Gargoyles on Churches

In a recent discussion on CDF a non-Catholic was asking about gargoyles on churches, below is my response to this person:
SP: But, don't you think it's odd to have monstrous artwork ordaining your churches.
sw: Gargoyles on churches served a utilitarian function, they directed water flowing from the roof of the church away from the walls and foundations.  Not all gargoyles are grotesque creatures.  That being said, there's no precise reason given for the use of hideous gargoyles, but lots of speculations.
First off, we must remember that gargoyles serve an architectural purpose - preserving the walls and foundations of the buildings upon which they sit.  Second, the name - while TODAY we might associate it with something evil and/or grotesque, what it boils down to is a Latin word, "gurgulio" which is also where we get the word "gargle."  The name is given to the statuary because of the sound the water makes going through them - so there's nothing sinister in the name.

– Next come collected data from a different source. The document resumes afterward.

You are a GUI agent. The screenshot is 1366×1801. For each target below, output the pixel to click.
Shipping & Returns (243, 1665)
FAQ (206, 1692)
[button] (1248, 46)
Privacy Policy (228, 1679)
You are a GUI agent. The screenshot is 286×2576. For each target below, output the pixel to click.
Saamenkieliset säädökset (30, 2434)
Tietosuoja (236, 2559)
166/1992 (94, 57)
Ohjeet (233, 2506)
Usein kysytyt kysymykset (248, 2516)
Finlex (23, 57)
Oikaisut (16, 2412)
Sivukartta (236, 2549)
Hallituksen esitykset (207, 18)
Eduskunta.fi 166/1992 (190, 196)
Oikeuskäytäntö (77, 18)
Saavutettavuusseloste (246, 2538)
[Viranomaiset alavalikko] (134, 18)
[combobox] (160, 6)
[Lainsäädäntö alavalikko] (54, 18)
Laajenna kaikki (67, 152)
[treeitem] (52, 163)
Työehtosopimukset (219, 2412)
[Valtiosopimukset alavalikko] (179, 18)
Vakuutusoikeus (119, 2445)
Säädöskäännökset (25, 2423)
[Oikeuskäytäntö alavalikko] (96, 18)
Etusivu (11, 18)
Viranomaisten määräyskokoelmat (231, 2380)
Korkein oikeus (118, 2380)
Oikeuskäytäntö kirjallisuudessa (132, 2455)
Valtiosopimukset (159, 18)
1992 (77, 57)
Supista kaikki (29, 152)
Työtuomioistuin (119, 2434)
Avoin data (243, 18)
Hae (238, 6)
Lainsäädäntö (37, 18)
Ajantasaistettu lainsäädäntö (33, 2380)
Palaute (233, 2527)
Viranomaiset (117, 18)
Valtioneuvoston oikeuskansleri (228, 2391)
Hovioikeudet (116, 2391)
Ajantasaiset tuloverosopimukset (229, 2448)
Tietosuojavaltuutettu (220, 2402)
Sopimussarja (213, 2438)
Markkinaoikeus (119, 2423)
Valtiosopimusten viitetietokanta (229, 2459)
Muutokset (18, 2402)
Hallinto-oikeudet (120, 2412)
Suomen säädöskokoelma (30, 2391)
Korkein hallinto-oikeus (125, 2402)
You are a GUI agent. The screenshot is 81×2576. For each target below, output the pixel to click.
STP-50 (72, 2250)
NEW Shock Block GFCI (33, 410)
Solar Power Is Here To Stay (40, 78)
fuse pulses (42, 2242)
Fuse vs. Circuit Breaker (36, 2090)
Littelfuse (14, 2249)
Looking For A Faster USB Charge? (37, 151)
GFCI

The reasons for the designs range from a hold-over from pagan days, but this, if you'll pardon the pun, doesn't hold much water.  Great, tall buildings in the West were more part of the Medieval and later periods and that is when the use of gargoyles came into play for the building of large churches (though they do date back to even ancient Egyptian architecture too).  Some speculate they have no meaning at all - they're just serving a purpose.  Others say they were specifically designed to remind parishners of the evils which lurk around outside and along the same lines, some think there was some superstitious reason that the gargoyles were thought to ward off evil spirits.  Then you will have still others who think the designers of churches were deliberately posting evil sentries on churches as if some sort of secret message that the Church was really evil - but only the ignorant and/or conspiracy-theorists get into such off-based thinking.

SP:  If there were gargoyles on my church, I'd think something stunk in Denmark.

sw: Well, you shouldn't and if you take some time to actually learn about the history and the architectural purpose of gargoyles, you wouldn't be so suspicious.

I hope this helps you understand better,

Go out to all the world and tell the Good News.

1 comment:

  1. Romanesque and Gothic churches are decked out with many sculptural references to the reality of Hell. It's hardly limited to gargoyles.

    If only the wages of sin were so clearly depicted on churches today.